Socioeconomic correlations of urban patterns inferred from aerial images: interpreting activation maps of Convolutional Neural Networks
This repository contains code related to the paper Socioeconomic correlations of urban patterns inferred from aerial images: interpreting activation maps of Convolutional Neural Networks (currently in submission).
This repository contains the code needed to prepare the data, train the SES inference model and project the activation maps unto the land cover maps.
This project uses mostly Python . To replicate our results, using Anaconda, set up the environment with the provided with conda env create -f environment/environment.yml
(this builds the Rust extensions in this package, and installs them locally).

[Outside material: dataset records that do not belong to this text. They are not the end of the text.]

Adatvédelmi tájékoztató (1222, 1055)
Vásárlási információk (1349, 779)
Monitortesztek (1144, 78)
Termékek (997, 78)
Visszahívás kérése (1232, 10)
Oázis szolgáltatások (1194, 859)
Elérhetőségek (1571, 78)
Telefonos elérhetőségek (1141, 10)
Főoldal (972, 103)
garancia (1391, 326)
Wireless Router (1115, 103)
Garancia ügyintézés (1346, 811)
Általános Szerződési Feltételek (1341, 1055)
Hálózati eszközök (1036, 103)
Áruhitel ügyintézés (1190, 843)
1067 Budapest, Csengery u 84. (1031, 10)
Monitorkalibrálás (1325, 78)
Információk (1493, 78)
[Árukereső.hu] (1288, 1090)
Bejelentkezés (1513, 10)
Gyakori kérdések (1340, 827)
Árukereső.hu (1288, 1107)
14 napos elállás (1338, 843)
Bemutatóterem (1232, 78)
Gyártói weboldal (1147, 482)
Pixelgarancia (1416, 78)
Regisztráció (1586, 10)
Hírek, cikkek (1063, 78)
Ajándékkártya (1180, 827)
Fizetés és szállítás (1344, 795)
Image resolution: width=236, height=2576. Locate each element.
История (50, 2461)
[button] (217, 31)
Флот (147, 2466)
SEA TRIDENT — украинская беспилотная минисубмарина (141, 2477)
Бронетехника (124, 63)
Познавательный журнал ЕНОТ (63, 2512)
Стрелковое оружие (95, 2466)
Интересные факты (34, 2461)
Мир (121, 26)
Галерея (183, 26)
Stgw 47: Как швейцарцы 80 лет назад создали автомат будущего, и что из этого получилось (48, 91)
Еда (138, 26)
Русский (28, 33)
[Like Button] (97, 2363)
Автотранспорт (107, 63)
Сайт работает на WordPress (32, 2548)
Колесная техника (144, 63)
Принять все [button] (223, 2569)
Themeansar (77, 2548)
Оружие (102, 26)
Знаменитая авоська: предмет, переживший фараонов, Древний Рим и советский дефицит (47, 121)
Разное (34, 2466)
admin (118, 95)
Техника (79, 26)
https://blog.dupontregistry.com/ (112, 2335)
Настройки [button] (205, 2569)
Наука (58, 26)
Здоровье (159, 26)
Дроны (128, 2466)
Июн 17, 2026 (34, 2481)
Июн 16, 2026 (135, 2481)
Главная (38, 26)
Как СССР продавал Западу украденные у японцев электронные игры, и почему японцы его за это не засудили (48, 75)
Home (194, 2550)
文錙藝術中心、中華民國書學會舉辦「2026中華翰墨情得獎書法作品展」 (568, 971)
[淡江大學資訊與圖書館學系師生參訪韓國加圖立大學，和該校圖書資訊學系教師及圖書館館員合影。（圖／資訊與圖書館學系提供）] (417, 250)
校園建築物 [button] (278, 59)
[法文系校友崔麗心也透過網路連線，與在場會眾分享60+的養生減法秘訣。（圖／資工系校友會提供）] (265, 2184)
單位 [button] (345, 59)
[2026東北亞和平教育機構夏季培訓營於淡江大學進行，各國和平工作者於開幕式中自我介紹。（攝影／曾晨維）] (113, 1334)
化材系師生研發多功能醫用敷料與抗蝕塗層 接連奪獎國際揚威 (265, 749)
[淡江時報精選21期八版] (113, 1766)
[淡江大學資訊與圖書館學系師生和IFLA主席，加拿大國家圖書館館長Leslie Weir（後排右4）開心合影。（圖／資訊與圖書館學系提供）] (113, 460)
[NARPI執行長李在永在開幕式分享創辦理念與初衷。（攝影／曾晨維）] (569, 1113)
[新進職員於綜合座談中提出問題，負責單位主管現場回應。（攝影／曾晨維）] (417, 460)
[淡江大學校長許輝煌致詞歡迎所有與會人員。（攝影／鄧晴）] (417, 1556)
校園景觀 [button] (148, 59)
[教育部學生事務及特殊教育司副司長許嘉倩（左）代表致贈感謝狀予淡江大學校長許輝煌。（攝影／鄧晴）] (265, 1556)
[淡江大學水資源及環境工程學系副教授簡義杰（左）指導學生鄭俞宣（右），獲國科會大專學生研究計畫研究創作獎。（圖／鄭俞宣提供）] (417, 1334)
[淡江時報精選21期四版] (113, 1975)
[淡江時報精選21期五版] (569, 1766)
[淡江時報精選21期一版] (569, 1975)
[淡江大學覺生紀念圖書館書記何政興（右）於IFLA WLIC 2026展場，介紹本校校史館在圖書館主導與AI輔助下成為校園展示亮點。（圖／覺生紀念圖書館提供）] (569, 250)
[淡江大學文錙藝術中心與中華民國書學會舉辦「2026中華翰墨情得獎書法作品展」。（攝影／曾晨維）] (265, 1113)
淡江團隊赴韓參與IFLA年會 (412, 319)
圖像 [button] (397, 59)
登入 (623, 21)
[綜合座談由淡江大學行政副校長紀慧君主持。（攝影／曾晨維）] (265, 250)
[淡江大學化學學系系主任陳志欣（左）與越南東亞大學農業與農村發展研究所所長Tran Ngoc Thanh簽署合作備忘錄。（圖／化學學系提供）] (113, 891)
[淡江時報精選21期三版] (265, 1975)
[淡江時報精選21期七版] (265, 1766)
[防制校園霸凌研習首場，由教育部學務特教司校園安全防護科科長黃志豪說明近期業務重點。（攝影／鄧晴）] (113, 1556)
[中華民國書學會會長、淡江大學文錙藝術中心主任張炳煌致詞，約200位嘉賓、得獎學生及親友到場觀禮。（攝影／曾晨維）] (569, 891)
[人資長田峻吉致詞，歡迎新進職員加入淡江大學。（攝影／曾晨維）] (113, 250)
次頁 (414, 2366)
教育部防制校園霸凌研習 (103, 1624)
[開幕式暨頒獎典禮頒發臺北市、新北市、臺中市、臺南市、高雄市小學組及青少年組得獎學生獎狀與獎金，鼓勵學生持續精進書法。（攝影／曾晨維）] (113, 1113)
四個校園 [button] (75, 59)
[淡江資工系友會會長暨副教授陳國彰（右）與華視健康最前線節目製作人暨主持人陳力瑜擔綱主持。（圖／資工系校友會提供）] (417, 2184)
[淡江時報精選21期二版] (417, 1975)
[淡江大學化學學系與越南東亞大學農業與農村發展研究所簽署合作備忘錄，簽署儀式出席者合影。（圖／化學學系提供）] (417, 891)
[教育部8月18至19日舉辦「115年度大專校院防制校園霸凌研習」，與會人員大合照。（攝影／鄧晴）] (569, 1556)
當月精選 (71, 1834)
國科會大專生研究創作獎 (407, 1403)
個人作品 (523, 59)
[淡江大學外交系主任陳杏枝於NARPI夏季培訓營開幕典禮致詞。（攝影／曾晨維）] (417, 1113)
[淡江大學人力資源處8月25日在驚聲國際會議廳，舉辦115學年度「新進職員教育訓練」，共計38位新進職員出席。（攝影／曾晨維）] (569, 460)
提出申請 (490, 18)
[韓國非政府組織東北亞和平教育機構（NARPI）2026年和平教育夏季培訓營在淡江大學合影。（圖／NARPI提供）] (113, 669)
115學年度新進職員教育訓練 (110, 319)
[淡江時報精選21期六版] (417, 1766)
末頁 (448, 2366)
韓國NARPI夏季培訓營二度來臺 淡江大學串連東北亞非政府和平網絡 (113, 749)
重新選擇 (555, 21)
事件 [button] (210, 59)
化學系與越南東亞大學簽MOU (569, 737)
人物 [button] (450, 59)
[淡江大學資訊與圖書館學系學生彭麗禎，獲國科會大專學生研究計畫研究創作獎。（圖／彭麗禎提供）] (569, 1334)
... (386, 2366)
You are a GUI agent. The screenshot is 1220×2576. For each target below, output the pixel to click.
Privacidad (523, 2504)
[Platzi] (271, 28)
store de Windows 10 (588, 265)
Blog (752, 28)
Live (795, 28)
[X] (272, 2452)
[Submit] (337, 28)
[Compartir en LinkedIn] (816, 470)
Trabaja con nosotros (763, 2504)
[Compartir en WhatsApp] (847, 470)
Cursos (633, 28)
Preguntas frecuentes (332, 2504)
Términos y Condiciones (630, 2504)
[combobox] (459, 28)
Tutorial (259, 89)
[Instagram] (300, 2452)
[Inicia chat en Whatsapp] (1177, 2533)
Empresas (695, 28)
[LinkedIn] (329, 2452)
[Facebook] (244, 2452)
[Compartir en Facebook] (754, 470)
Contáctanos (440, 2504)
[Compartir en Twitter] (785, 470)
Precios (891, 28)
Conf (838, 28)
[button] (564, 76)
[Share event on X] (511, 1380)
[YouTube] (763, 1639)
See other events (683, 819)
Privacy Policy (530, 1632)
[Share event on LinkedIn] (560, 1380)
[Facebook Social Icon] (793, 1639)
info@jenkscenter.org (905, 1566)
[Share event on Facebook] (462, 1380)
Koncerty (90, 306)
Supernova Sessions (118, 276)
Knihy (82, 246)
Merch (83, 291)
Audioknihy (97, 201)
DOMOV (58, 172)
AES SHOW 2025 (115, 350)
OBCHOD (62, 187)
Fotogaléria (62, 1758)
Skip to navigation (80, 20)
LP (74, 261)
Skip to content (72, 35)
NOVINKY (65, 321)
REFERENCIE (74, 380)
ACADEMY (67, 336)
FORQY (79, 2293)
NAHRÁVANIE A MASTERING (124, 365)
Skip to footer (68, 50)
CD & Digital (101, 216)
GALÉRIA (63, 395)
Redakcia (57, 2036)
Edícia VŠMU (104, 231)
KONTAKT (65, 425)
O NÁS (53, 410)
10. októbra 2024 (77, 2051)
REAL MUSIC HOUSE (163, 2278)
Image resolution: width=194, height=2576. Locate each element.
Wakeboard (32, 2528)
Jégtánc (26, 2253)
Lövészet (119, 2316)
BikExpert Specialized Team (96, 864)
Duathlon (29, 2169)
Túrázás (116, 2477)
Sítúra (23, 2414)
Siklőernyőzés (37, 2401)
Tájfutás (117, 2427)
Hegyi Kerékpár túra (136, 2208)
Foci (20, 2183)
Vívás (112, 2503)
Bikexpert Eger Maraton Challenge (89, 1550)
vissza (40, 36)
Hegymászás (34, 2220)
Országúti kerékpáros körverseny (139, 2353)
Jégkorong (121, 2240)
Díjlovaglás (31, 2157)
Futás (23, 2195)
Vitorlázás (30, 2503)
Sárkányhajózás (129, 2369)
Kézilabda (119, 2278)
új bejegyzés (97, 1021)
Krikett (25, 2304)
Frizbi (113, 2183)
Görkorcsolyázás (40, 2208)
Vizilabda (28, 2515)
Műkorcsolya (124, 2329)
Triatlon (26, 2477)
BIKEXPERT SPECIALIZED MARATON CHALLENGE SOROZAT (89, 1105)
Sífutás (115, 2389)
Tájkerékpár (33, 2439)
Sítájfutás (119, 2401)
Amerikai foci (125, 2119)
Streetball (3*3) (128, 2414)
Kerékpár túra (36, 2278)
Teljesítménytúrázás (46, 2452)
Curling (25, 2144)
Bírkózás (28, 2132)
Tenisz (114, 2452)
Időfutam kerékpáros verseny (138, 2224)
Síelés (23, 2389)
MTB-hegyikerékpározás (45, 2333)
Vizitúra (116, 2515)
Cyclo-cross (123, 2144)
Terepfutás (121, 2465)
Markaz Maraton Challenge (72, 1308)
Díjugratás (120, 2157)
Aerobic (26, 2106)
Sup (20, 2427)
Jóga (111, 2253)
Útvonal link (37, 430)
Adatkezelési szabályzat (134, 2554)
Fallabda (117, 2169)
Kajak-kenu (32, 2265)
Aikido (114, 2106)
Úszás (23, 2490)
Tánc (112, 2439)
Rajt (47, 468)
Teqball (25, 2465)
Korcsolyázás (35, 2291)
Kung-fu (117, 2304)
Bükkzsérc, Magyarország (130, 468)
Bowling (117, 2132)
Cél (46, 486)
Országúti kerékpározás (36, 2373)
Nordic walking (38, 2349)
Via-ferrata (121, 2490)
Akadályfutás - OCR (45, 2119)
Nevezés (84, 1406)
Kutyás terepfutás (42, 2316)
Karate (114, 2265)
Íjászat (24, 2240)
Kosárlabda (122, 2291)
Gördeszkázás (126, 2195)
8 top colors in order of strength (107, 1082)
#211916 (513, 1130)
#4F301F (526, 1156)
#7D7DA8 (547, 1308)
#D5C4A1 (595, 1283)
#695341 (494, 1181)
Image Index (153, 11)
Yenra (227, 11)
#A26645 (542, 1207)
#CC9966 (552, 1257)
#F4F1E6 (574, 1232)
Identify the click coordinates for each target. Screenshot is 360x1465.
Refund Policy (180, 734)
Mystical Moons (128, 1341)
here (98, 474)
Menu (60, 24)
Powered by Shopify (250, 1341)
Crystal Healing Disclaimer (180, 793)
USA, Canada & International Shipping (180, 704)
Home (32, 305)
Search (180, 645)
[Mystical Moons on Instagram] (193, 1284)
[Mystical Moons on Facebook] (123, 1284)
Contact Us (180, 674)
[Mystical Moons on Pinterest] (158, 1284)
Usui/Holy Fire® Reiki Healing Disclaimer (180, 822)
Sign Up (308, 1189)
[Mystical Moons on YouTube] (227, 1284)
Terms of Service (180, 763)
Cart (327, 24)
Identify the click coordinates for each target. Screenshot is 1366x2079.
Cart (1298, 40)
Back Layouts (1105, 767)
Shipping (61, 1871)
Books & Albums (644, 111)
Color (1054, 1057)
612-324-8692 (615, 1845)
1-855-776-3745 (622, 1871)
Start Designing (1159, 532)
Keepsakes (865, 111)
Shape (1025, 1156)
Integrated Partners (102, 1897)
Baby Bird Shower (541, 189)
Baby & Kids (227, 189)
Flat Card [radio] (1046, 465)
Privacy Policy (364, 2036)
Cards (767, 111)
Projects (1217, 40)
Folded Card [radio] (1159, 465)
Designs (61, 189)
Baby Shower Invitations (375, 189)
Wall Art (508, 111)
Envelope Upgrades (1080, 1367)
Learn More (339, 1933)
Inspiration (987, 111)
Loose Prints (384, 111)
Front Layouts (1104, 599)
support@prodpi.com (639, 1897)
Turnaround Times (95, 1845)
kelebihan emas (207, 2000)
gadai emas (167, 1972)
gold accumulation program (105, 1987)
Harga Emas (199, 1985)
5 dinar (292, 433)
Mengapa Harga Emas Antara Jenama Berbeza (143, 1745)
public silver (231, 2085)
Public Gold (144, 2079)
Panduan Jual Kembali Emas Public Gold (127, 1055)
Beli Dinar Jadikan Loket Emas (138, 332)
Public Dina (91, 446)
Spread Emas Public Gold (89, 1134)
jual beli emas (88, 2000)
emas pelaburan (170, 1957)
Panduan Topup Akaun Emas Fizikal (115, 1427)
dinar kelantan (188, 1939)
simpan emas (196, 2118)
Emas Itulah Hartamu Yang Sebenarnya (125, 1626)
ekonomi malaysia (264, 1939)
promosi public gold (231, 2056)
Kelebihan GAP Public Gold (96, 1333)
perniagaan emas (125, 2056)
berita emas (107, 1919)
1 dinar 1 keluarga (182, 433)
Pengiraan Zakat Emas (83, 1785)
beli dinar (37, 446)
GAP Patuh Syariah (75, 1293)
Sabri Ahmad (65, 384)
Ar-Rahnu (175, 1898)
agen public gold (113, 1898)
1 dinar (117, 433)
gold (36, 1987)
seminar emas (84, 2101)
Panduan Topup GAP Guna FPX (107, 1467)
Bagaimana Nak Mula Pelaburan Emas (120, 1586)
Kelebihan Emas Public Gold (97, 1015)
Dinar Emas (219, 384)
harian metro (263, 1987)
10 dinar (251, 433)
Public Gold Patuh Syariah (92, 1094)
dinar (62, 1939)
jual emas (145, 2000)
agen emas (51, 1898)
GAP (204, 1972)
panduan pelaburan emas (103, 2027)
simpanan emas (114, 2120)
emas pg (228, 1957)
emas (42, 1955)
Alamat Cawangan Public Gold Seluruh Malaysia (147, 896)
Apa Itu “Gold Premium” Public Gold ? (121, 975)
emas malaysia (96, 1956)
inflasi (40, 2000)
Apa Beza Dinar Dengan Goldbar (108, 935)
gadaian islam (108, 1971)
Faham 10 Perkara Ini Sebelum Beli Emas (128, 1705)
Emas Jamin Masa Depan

This project relies upon three datasets:
-
2019 Socioeconomic Census: Automatically crawled in the provided
data_setup.sh
and containing the shapefiles tiling the whole country into individual cells with socioeconomic data. Requires to rundata_setup.sh
. -
Urban Atlas Dataset: In order to collect this dataset, you'll need to create an account in the ESA Copernicus register and download the files corresponding to the 5 cities in our study, namely, Paris, Lyon, Nice, Marseille and Lille. These should all be placed in
./data/UA_data/
and unzipped. -
Aerial Dataset: In order to collect this dataset, you'll need to create an account within the IGN register and then proceed to download the links provided in
aerial_links
. These should be placed in./data/aerial_data/
and unzipped with7z
.
As a result, your dataset folder should look like the following:
data
├── census_data
├── aerial_data
├── UA_data
code
├── data_setup.sh #Setup data
├── generate_fr_ua_aerial_data.py #Extract images for training
├── aerial_training_utils.py #Helper methods for data handling
├── efficientnet_training.py #Train CNN for given city
├── gradcaming_urban_areas.py #Project GradCAM onto UA polygons
└── run.sh #Run all methods together
results
├── imagery_out
├── model_data
└── tmp
Once the datasets are compiled, you are now able to run the whole pipeline, as follows:
-
Execute first
generate_fr_ua_aerial_data.py
. This will extract all the images (png
) corresponding to individual census cells into the results directory. -
Then, run
efficientnet_training.py
. This will train by default the CNN proposed in the paper with the same parametrization for the city of Paris. Separate runs are needed for all other four cities. -
Finally, run
gradcaming_urban_areas.py
to compute the activation maps and the corresponding statistics for the city of Paris. Separate runs for other cities are needed as well.
If you use the code, data, or analysis results in this paper, we kindly ask that you cite the paper above as:
Socioeconomic correlations of urban patterns inferred from aerial images: interpreting activation maps of Convolutional Neural Networks , J. Levy Abitbol, M. Karsai, 2020, arxiv-preprint.